So it’s #TimeToTalkDay and we’re kicking things off today with this post, followed by a special edition of Mental Monday on Twitter and YouTube at 7PM UTC also.
But first, did you notice what I did in the title?
I said ‘the conversation’.
This makes it sound like a big thing. It is, but it shouldn’t be. Talking about our mental health is something we should do naturally. We should feel able to talk about it whenever we need to. We shouldn’t have to sit down and talk formally across a table about it. We should discuss it openly with our friends, family, peers and coworkers.
The first conversation with someone is always the hardest. Having to stand there and say “I have a mental health problem” to someone who would have otherwise believed you were absolutely fine is so, so hard. No one wants to say they have a problem, mental or physical. Everyone just wants to be okay.
You may be worried what people will think, whether they will tell others, treat you different, run away or wrap you in cotton wool.

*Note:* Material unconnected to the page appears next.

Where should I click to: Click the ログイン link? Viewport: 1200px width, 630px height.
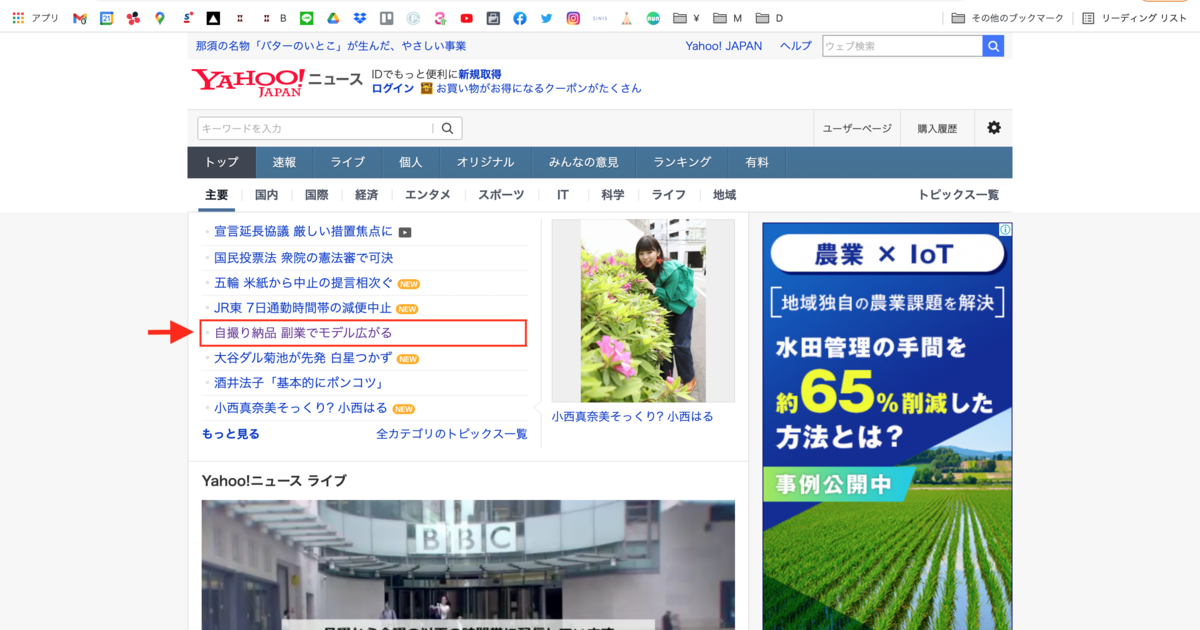click(x=392, y=88)

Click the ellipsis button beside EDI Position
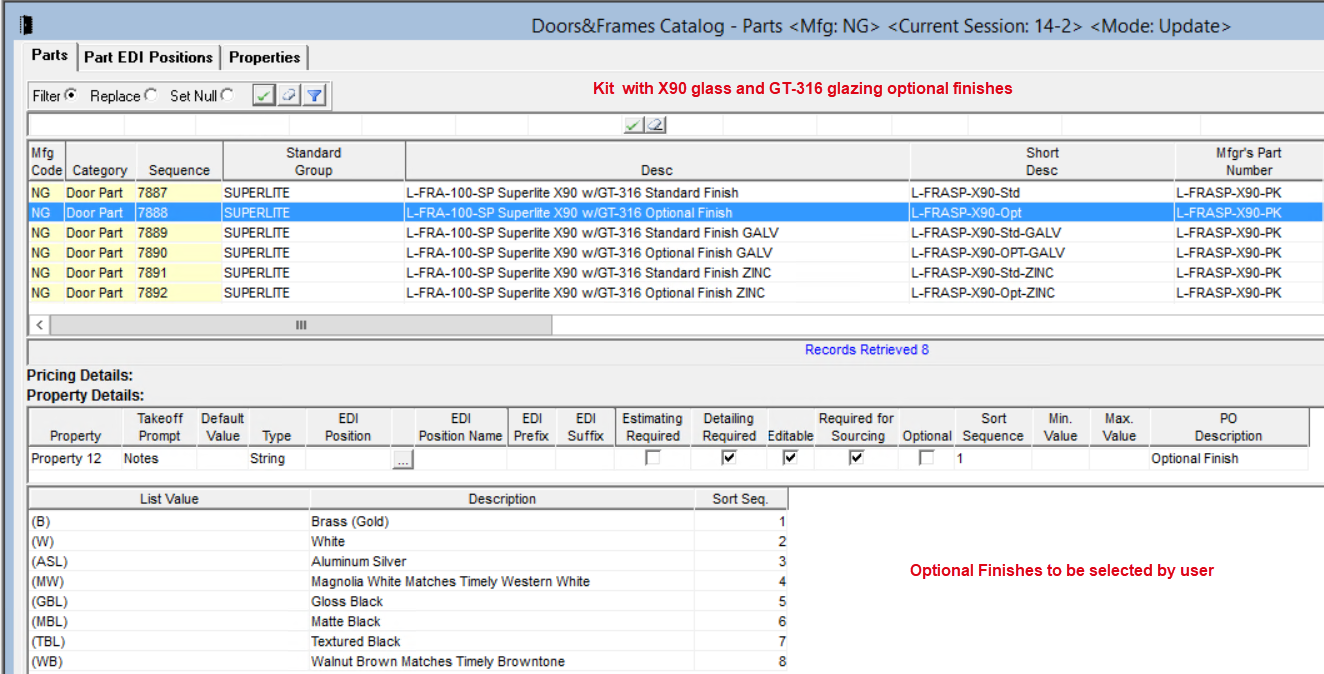(402, 460)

It’s okay to be anxious about this. If you haven’t told someone before you don’t know how they’ll react. New things are always scary. Especially when they’re as personal as this.
But there are ways you can make it easier.
1. Create the space to talk
Especially for the first time, this is important. It’s not about sitting down around a table, notebooks out and pens poised. Although you’re talking about a serious thing, try to come away from a formal conversation. Just be relaxed and talk normally about it.
The more you relax and talk normally for mental health, the better you’ll be able to talk about it and allow it to be part of you, rather than making it formal. If you do that, you’re internalising it into a big thing, which is going to make conversations harder.
2. Talk about the important issues
Sometimes when we have our first conversation about mental health, even saying “I have a mental health problem” is too much. And it’s okay to hold details back, you’re not going to want to say everything on the first conversation. That’s understandable. But the more details you give, the more will be in the open and the more stuff you can get off your chest.
Talk about the main important issues that are going on. Say what’s affecting you, what you’re finding hard, and if you’d like the person to do anything differently to help you with what you’re going through.
3. Don’t rust through it
This doesn’t have to be your only conversation about mental health. These should be ongoing conversations that we drift in and out of as and when we need to talk about our mental health
So take your time. You don’t have to get through everything in this conversation. If you’re finding it too much to talk, then take some time and try again when you’re feeling better,
4. It’s okay just to hug
In our low moments sometimes we don’t feel like talking. Not every conversation has to be a long chat – you’ll talk more some days than others. Sometimes, all we need is a hug. Although it’s called ‘Time to Talk Day’ a hug is just as powerful in showing that you’re that for someone, that you care about them.
5. Your first words
So now you’ve had some general tips, you may still be asking “what do I say?” Everyone’s mental health is different, everyone’s going to have a different conversation. Say what you feel, what do you really need to tell someone? Say what you want to get off your chest.
Finding a time when you’re not busy is best. When you don’t have any plans to do anything, a calm setting can help you relax, feel comfortable, and be less distracting. This may sound contradictory to the ‘no poised pens’ rule, but if there are no distractions, and you do have a calm setting, you’re going to get a lot more out of the conversation.
Start by saying what you want to talk about your mental health. This sets the topic straight away and prepares you for the conversation ahead. Say what’s happening now, focus on how you feel, and how it affects you rather than just naming conditions such as ‘Depression’.
And you’re in! Talk about however much you want to talk about, for as long as you like. You don’t have to give a monologue, say your struggling and you need help is enough. Some thing’s you’ll naturally want to keep to yourself. That’s okay. Other thing’s you’ll need to get off your chest. That’s okay too.
And remember, you’re doing the right thing. We need to talk about mental health more. We should discuss it in homes, schools and in the workplace. Mental health is with us all the time. The conversation should be also.